Ludovic Courtès <ludovic.courtes@inria.fr> writes:

> Hi Eric,
>
> Eric Brown <ecbrown@ericcbrown.com> skribis:
>
> Are there other cases where netlib BLAS is considered more appropriate
> than OpenBLAS because it’s more numerically stable?
>

Sorry about that, the full discussion is here:

https://cran.r-project.org/doc/manuals/r-devel/R-admin.html#Linear-algebra

To answer your question on other examples:
I would have to do some digging for the exact details, but there was
once a time when LAPACK 3.x had an SVD that would solve with QR, most
expensive but would give an answer for the "most singular" of problems.
It is not, however, the "published" LAPACK algorithm and is not available.

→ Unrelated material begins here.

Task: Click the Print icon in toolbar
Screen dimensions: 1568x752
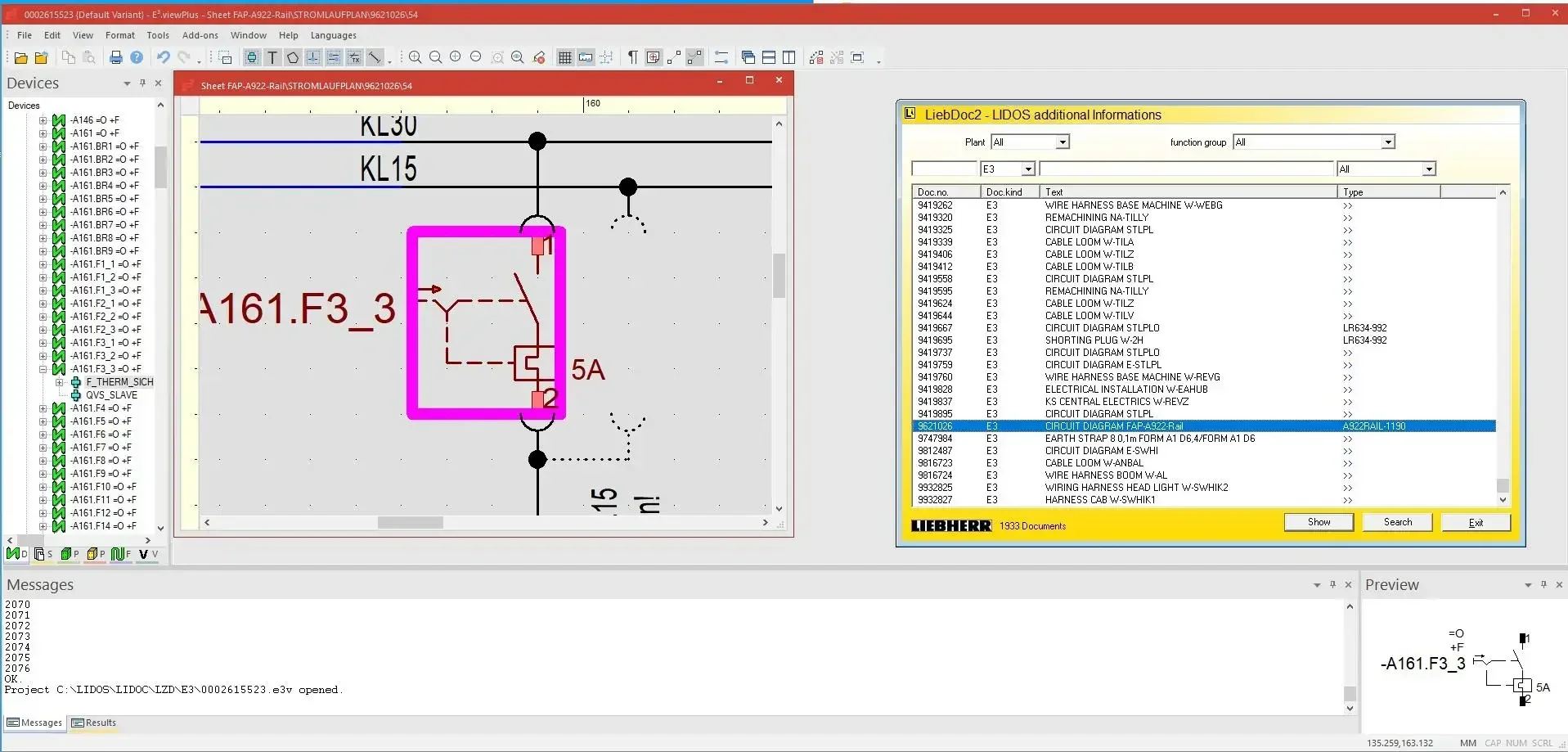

(A classic case where this occurs is when throwing junk into a linear
regression, whose solution is bullet-proof with the SVD.  Very important
for R, and many more langs and other problems such as factor analysis.)

A few random points:

* Good/improving compilers gfortran,gcc often make the reference
lapack/blas fast enough.  IIRC it is good as any optimized BLAS for
small matrices. If reporting e.g. convergence issues, people converge
here for apples-to-apples.

* ATLAS can empirically tune for architectures that are not getting love
by the OpenBLAS team.  So, non-amd64 has *something* more performant
than Reference LAPACK/BLAS.  I've often seen distributed binaries have
to choose something lackluster to satisfy older processors.

* I usually use OpenBLAS because it also gives SMP.  I notice it doesn't
  cover all the archs that Guix covers, but I think it should be default
  go-to unless of problems for x86_64 at least.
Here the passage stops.